Itulah bahayanya. Hanyut dari Kristus berarti meninggalkan Kristus tanpa
mengetahuinya, sampai kita mendapatkan diri kita jauh di laut, dan air pasang
yang tak bisa kita lawan membawa kita lebih jauh lagi. Engkau telah melihat
orang-orang yang suatu saat pernah dekat dengan Kristus, tetapi sementara
mereka tidur secara tak disadari mereka meluncur pergi, dan oleh arus
keduniawian dibawa ke dalam aliran yang deras dan dihanyutkan makin lama makin
cepat, dan pada waktu mereka bangun mereka memandang dengan bingung pada
keadaan mereka yang tanpa harapan, dan melipat tangan dan menutup mata dalam
keputus-asaan untuk loncatan terakhir ke dalam jurang yang kekal.] - hal 68.
Jelas bahwa penulis dari
Pulpit Commentary di atas ini mengatakan orang kristen yang sejati tidak
mungkin hanyut.
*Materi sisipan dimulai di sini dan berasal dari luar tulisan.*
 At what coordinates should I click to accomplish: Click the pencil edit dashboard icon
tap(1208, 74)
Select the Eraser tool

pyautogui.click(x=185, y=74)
Yang bisa hanyut hanyalah orang-orang yang kelihatannya saja
kristen.
Matthew Henry
(tentang Ibr 2:1): “‘Therefore
we ought to give the more diligent heed to the things which we have heard,’ v.
1. This is the first way by which we are to show our esteem of Christ and of
the gospel. It is the great concern of every one under the gospel to give the
most earnest heed to all gospel discoveries and directions, to prize them
highly in his judgment as matters of the greatest importance, to hearken to
them diligently in all the opportunities he has for that purpose, to read them
frequently, to meditate on them closely, and to mix faith with them. We must
embrace them in our hearts and affections, retain them in our memories, and
finally regulate our words and actions according to them. ... This
consideration should be a strong motive both to our attention to the gospel and
our retention of it; and indeed, if we do not well attend, we shall not long
retain the word of God; inattentive hearers will soon be forgetful hearers.” [= ‘Karena itu kita harus memperhatikan
dengan lebih rajin pada hal-hal yang telah kita dengar’, ay 1. Ini adalah cara pertama dengan
mana kita harus menunjukkan penghargaan kita terhadap Kristus dan terhadap
injil. Ini
adalah perhatian / urusan besar dari setiap orang di bawah injil untuk memberi perhatian yang
paling sungguh-sungguh pada semua penyingkapan dan pengarahan injil, untuk
menghargai mereka dengan tinggi dalam penilaiannya sebagai persoalan-persoalan
yang terpenting, untuk mendengarkan mereka dengan rajin dalam semua
kesempatan-kesempatan yang ia punyai untuk tujuan itu, untuk membaca mereka
dengan sering, untuk merenungkan mereka dengan teliti, dan mencampur /
menghubungkan iman dengan mereka. Kita harus memeluk / mempercayai
mereka dalam hati dan perasaan kita, mempertahankan mereka dalam ingatan kita,
dan akhirnya mengarahkan kata-kata dan tindakan-tindakan kita sesuai dengan
mereka. ... Pertimbangan ini harus merupakan suatu motivasi yang kuat baik
untuk perhatian kita pada injil maupun untuk tindakan kita mempertahankannya;
dan memang, jika kita tidak memperhatikan dengan baik,
kita tidak akan lama mempertahankan firman Allah; pendengar-pendengar yang
tidak perhatian akan segera menjadi pendengar-pendengar yang pelupa.].
Sebelum kita membaca
tafsiran Albert Barnes tentang ayat ini mari kita melihat lagi Ibr 2:1 dan ayat
itu dalam versi KJV.
Ibr 2:1 - “Karena itu harus lebih teliti kita memperhatikan apa yang telah kita dengar, supaya kita jangan hanyut dibawa arus.”.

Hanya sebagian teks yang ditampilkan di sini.